In view of the Commission's interpretation of the statute, and use of the fully allocated cost measure in this case, we have no occasion to consider the constitutionality of the minimum rate allowable under the statute.
Because we hold that the Pole Attachments Act does not authorize a taking of property within the meaning of the Fifth Amendment, the holding of the Court of Appeals, that the Act is void because it unconstitutionally constrains the judicial determination of just compensation for takings, necessarily falls. The decision of the Court of Appeals is
Our disposition of the takings question makes it unnecessary to review on the merits the Court of Appeals' holding that Congress may not establish standards under which the initial determination of compensation will be made by an administrative authority subject to final judicial review.
I join the Court's opinion, and write only to state generally my understanding as to the scope of judicial review of rates determined by an administrative agency. I agree that the FCC regulatory order challenged in these cases does not effect an unconstitutional taking of property. In the Court's brief discussion of "traditional Fifth Amendment standards," it quotes a single sentence from the Permian Basin Area Rate Cases, 390 U.S. 747 (1968), to the effect that regulation of maximum rates "may, consistently with the Constitution, limit stringently the return recovered on investment, for investors' interests provide only one of the variables in the constitutional calculus of reasonableness," id., at 769.

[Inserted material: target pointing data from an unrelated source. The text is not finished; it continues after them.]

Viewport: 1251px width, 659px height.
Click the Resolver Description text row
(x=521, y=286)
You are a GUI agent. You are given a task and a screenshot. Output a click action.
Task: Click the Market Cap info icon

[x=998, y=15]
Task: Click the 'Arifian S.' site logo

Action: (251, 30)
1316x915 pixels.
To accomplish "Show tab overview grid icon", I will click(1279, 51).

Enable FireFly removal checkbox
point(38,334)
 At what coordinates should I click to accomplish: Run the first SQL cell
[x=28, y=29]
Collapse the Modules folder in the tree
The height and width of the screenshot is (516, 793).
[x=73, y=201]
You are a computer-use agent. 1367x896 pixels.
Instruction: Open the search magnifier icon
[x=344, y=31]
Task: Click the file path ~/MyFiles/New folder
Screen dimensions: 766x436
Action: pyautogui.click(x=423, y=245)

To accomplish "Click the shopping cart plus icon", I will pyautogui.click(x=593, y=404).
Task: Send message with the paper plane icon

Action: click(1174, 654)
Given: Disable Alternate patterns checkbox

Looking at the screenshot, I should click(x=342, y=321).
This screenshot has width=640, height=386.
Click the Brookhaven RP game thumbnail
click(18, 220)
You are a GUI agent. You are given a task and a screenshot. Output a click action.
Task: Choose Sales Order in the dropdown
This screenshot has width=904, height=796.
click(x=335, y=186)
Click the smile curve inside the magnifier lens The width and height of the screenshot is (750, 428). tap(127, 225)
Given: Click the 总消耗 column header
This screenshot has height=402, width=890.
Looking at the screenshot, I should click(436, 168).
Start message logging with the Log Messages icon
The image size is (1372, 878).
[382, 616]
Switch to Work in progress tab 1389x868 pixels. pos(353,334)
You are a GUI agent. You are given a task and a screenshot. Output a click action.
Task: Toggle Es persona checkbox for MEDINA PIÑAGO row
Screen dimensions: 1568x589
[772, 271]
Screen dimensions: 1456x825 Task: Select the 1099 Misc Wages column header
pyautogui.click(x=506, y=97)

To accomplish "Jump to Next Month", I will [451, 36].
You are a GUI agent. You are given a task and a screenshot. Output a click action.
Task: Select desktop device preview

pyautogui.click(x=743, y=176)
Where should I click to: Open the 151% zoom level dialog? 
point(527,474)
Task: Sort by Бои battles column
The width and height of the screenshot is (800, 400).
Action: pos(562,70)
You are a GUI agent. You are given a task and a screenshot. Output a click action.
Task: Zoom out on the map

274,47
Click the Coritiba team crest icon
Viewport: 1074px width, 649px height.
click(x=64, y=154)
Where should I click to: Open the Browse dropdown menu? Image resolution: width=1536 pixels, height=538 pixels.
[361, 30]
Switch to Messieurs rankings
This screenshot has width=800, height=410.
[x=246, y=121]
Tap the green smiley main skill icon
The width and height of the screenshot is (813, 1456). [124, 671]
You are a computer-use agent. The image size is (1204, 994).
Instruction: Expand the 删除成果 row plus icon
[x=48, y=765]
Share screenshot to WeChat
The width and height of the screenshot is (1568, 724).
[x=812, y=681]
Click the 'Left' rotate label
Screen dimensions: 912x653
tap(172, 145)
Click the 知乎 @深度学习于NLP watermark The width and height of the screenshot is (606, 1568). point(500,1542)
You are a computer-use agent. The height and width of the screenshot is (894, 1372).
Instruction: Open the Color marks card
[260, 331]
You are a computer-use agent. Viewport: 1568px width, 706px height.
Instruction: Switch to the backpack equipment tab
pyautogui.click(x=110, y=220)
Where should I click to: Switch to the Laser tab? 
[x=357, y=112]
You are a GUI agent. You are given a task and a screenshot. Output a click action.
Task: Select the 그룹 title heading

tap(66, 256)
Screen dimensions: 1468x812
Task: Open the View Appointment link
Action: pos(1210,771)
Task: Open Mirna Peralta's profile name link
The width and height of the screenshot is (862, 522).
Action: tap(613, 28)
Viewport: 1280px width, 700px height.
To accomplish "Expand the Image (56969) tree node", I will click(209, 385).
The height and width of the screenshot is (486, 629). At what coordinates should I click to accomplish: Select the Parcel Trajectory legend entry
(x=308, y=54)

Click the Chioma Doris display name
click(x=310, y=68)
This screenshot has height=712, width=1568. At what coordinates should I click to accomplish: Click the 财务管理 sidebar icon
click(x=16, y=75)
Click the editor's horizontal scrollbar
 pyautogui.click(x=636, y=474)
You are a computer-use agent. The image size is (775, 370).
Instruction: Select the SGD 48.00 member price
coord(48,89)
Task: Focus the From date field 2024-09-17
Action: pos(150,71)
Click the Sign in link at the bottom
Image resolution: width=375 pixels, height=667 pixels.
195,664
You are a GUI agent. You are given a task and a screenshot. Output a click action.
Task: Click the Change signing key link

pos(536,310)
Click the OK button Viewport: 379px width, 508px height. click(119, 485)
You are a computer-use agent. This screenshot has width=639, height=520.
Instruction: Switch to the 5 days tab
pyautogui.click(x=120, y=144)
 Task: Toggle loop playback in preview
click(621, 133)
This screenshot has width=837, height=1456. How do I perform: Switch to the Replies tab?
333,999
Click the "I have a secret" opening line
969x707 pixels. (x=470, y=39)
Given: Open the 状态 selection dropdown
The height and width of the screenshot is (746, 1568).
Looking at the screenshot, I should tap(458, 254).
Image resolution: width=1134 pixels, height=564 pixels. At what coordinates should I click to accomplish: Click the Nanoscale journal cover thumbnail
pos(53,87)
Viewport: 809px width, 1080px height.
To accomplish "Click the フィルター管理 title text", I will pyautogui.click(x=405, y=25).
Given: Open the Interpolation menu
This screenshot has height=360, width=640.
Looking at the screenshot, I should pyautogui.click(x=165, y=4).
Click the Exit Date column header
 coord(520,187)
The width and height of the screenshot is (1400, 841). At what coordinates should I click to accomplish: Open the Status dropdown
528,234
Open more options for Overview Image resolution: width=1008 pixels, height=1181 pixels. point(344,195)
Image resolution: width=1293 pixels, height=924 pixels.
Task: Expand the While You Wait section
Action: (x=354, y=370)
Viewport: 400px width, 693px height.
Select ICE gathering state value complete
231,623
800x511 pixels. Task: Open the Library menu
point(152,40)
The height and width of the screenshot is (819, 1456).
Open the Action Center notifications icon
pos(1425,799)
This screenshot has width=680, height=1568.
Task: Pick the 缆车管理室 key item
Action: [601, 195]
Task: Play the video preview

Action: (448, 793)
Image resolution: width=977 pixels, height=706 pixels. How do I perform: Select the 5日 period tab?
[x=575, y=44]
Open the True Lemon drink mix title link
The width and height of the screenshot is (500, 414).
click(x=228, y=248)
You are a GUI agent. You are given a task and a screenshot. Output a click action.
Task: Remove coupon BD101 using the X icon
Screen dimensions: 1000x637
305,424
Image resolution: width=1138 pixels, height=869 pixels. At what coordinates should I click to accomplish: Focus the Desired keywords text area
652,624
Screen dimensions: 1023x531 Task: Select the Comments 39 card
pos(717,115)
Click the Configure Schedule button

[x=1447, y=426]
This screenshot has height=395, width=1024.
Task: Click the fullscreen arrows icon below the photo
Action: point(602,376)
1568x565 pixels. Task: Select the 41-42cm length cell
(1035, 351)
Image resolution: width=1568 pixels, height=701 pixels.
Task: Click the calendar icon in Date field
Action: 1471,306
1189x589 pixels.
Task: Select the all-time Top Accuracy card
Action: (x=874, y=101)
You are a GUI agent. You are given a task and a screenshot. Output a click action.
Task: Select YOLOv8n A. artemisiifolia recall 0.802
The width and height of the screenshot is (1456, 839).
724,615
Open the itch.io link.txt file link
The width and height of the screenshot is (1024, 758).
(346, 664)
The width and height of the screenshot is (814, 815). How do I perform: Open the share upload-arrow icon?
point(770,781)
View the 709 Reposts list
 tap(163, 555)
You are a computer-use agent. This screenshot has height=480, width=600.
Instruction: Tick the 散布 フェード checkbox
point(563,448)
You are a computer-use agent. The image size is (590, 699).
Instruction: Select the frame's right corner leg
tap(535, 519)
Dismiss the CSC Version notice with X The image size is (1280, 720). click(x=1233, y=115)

The inquiry mandated by the Constitution is considerably more complex than this simple statement reflects. Justice Harlan's opinion for the Court in that case is some 74 pages long. In addition, Justice Douglas wrote an interesting, and relevant, dissenting opinion. The one sentence included in today's opinion in no way accurately portrays the full rationale of judicial review of ratemaking by administrative tribunals. Other portions of the Permian opinion could be quoted to indicate that the standard gives governments far less leeway. Indeed, on the next page in Permian the Court identifies the relevant standard of review under the Natural Gas Act as "just and reasonable," id., at 770, and the opinion goes on to suggest that the Commission's rates must be selected "from the broad zone of reasonableness." Ibid. A second rate case in which several Justices carefully considered the role courts should play in reviewing administrative ratemaking orders is FPC v. Hope Natural Gas Co., 320 U.S. 591 (1944). Justice Douglas, writing for the Court, stated that the "just and reasonable" standard required that "the return to the equity owner should be commensurate with returns on investments in other enterprises having corresponding risks." Id., at 603.
I do not suggest that this isolated sentence from Hope Natural Gas is any more to be viewed as the appropriate standard than the sentence from Permian Basin the Court quotes today. My point is only that judicial review of rates challenged as taking property without just compensation involves careful consideration of the relevant statute, the action of the regulatory commission, and a complex of other factors. The rates before us clearly comport with the Constitution. In my view no purpose is served by selecting for quotation a single sentence that, standing alone, is meaningless at best.